Dinner With Tata and Banana? I Will Be Lucky To Get Home Alive
Tonight I am having dinner with Tata and Banana. We're going to a place that I've never been, but both of my friends have eaten there. At first, I wasn't too alarmed at trying a new restaurant because it comes Banana recommended and she's not know for being culinary adventurous.
Translated: The restaurant either A: serves a decent piece of salmon with a side of steamed broccoli or B: the children's menu is deemed 'amazing' by her. Which means it has chicken fingers.
For the most part, I am really looking forward to dinner with my friends. We always have a lot of laughs and usually there is a side trip to Old Navy. However, there are two things that are bothering me.
First, weather-wise it should be a lovely evening. Sunny and eighty-one degrees. T and I will demand that Banana drive us in her convertible. Banana's okay with this because the breeze will help blow the copious amounts of dog hair out of her shiny red convertible.
Seriously. There is enough dog hair in her car to make a whole other dog.
Riding in the convertible with Banana driving is always a dicey move. Banana doesn't always obey the traffic laws and has put us in harm's way many, many times. She insists that things such as speed limits, traffic signals and one way streets are merely concepts. They exist for everyone else, but don't really apply to her. We indulge her fantasy because she has a convertible and we like buzzing around town in it.
My strategy for coping with Banana driving is to ride shotgun, tighten my seat belt until my eyes bug out, and bicker like a five year old with Tata about how it was my turn to ride in the backseat.
Why the desire to ride in the backseat? Because T has scientifically determined that, if in an accident, the backseat to be the safest spot in Banana's convertible. It has something to do with the car flipping over and the front seat people's heads getting smushed while all the backseat person has to do is merely lean over and lay on the seat, thus avoiding getting her head smushed.
As usual, her logic is flawless and so I agree that, in an accident, the backseat is the safest place to be.
But she always beats me to the back and I really hate that.
It's true that I don't like losing out on the safe spot, but it's the taunting that comes from the backseat that really makes a person nuts.

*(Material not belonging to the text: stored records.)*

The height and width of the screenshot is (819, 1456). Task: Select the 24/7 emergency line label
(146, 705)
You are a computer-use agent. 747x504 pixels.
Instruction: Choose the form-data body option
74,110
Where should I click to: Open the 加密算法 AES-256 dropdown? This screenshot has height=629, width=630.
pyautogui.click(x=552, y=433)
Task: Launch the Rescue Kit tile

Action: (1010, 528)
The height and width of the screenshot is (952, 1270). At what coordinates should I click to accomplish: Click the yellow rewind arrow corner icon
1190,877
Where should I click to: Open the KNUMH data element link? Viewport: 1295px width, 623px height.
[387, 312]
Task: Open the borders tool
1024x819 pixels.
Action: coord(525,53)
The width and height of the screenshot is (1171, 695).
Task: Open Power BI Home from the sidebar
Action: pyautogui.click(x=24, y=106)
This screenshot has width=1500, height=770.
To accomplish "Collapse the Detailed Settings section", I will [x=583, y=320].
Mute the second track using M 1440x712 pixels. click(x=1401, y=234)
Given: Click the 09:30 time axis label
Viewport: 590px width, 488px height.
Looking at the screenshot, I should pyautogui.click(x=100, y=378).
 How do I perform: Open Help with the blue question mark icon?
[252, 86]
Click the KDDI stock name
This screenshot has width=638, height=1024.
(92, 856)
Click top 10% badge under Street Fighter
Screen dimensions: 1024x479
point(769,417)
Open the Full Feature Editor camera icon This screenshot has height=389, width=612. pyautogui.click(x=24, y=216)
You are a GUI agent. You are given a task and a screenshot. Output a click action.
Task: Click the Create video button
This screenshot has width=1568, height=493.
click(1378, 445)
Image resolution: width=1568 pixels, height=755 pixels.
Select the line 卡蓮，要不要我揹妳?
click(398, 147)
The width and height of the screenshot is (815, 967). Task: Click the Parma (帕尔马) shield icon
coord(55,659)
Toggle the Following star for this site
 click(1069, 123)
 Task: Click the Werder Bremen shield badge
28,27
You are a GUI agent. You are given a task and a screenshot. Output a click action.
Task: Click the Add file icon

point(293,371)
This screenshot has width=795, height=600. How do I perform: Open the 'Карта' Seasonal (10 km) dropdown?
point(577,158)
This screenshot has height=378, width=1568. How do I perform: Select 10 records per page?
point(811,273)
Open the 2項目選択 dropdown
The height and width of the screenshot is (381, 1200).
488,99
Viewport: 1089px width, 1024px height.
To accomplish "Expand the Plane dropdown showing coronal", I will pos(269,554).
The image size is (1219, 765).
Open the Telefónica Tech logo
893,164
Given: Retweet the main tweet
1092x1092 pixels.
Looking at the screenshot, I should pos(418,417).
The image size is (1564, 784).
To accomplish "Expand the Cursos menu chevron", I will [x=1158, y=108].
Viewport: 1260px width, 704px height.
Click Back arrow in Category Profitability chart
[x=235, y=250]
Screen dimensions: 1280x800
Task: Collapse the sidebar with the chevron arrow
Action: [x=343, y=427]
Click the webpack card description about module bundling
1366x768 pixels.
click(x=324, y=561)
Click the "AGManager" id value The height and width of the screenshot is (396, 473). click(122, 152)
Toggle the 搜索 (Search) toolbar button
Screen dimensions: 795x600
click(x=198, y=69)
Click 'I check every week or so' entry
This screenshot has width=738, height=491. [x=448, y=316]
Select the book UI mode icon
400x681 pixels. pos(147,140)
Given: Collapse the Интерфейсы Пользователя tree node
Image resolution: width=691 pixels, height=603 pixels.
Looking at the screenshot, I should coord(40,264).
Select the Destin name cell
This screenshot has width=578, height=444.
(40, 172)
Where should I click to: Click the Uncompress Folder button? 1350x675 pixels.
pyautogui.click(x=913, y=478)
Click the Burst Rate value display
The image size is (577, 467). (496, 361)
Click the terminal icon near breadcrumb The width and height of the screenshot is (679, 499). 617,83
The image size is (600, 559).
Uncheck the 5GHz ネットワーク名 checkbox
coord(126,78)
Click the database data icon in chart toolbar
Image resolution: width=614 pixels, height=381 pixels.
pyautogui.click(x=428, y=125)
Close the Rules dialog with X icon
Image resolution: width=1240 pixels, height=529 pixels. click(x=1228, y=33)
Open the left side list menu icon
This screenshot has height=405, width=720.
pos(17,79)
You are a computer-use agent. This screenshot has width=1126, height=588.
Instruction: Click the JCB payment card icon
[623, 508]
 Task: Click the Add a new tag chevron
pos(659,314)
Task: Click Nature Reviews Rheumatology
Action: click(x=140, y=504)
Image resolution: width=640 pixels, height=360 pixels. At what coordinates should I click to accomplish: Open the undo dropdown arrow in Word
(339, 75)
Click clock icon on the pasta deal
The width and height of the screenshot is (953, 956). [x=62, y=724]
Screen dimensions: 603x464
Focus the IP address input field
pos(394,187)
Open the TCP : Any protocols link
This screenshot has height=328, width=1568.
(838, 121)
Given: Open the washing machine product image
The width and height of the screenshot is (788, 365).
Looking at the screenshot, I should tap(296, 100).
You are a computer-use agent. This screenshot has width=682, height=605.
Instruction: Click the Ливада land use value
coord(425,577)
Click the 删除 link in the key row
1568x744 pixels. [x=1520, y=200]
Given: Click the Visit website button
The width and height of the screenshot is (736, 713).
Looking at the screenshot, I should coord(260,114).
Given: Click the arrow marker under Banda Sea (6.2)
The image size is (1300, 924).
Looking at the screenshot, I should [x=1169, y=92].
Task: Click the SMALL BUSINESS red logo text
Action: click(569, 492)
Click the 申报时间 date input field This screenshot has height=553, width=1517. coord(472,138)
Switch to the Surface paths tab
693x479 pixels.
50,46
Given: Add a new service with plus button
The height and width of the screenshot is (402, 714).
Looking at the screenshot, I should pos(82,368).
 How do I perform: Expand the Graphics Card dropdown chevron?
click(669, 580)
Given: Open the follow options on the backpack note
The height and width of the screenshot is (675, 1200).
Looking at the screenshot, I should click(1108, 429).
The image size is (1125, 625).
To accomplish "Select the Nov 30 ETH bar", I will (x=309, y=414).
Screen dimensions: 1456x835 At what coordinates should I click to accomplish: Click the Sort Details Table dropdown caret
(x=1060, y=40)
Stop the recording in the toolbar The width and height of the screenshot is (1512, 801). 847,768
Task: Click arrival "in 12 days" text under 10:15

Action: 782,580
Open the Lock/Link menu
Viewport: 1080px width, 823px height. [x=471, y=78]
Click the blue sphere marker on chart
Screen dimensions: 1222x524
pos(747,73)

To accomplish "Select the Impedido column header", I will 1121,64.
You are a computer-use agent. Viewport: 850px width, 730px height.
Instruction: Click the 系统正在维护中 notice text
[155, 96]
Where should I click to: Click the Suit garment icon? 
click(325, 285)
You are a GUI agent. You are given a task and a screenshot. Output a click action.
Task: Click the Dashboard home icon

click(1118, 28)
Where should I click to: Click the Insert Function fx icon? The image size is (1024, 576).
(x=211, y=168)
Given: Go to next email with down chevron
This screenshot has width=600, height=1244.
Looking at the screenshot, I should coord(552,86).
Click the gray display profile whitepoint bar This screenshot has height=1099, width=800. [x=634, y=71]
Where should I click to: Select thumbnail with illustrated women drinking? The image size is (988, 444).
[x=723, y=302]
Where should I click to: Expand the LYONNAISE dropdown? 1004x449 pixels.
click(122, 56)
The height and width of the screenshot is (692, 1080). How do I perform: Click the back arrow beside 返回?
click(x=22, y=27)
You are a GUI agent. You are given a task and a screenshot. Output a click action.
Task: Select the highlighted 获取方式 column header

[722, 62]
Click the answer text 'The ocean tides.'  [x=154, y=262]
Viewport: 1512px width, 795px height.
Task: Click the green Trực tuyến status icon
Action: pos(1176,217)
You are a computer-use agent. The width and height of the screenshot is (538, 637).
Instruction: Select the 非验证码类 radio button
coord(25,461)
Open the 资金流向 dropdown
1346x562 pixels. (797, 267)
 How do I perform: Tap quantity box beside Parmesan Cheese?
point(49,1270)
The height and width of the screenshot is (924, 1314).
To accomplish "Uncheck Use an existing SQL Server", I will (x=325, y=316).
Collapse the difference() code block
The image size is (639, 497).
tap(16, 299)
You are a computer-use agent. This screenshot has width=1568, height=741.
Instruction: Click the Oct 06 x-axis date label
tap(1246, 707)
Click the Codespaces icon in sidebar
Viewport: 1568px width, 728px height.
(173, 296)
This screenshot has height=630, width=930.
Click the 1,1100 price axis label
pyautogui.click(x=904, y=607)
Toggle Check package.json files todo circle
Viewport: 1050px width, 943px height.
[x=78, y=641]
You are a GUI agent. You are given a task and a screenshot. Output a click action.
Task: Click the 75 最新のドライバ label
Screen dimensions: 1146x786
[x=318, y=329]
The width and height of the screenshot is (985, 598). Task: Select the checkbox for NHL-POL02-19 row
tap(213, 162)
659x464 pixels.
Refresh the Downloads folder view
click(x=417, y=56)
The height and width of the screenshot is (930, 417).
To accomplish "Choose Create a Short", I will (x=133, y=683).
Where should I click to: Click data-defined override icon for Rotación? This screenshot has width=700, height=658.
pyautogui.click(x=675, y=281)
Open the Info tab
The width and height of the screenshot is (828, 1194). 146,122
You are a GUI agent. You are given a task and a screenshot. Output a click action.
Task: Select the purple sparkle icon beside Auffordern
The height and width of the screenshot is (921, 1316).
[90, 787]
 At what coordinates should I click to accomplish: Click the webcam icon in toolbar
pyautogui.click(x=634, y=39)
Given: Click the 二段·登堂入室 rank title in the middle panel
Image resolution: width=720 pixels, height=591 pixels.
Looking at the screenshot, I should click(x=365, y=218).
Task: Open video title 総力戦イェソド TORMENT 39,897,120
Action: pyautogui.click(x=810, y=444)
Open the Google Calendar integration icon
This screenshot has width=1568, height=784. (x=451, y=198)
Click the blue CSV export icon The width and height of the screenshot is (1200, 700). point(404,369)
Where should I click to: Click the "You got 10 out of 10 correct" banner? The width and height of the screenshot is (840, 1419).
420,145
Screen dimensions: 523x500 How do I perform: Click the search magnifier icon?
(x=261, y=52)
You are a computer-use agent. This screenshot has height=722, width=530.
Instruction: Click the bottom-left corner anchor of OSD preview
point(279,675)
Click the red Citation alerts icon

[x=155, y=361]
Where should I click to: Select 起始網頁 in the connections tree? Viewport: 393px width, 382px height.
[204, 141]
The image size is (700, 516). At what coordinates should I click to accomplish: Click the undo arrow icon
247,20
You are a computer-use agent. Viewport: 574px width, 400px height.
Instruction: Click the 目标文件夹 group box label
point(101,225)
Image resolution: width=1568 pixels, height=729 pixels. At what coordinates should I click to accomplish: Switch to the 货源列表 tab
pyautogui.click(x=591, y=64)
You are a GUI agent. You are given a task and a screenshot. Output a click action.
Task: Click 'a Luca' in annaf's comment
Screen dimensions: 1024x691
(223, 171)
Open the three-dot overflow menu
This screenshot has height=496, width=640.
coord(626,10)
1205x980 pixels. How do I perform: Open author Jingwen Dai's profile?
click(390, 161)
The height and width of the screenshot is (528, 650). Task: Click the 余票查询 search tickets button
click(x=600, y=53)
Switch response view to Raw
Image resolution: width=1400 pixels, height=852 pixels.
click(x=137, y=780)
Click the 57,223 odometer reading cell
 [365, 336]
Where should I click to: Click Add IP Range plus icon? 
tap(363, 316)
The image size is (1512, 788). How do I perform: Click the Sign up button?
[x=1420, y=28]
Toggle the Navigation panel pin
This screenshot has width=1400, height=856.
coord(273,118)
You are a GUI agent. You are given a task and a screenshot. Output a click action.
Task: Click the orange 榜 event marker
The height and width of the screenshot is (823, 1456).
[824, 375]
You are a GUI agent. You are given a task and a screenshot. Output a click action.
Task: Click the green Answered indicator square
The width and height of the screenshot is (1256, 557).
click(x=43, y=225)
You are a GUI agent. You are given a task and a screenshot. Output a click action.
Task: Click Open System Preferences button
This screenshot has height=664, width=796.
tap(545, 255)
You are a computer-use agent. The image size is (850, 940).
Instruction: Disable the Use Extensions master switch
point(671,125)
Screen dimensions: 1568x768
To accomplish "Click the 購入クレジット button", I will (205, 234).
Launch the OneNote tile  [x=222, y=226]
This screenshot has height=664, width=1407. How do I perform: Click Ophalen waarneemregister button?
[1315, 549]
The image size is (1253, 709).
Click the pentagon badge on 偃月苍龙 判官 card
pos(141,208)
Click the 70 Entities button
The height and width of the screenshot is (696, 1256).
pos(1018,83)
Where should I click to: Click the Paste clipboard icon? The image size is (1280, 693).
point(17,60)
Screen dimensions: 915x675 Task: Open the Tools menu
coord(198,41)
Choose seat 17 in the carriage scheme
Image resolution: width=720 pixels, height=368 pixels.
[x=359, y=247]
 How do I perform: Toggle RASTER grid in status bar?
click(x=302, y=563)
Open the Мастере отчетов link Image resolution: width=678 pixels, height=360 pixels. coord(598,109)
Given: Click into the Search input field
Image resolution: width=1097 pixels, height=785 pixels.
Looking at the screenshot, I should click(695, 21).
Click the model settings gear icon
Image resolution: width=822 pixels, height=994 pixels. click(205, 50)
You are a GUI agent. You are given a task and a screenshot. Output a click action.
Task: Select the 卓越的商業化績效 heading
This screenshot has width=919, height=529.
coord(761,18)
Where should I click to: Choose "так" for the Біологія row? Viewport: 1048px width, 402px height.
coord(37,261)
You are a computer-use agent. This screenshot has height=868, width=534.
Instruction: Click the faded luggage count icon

Picture it: I'm in the front seat, covered in dog hair with my eyes bugged out because my seat belt is too tight. Oh, and I'm pouting because I have to ride shotgun and not in the scientifically proven safe spot. T is taunting me from the safety of the backseat, asking me things like 'Did you bring a helmet? 'Cause if this car flips over … well. I wouldn't want to be you in the front seat'. Banana is oblivious to T's taunting and my pouting because she is driving at warp speed through every intersection between our meeting spot and the restaurant.
I will be lucky to get home alive.
Which bring me to the other thing bothering me about dinner tonight. The name of the restaurant. When it was first suggested that we eat at the Spicy Pickle, I thought it was either a male strip club or slang for an STD.
Apparently, I was incorrect. According to the internet (where I get all the news not covered on E!), the Spicy Pickle is an actual restaurant and not home to either a male review show or an STD.
Still, fingers crossed there will be no reason to get a shot of penicillin after spending an evening at the Spicy Pickle.
I repeat: I will be lucky to get home alive.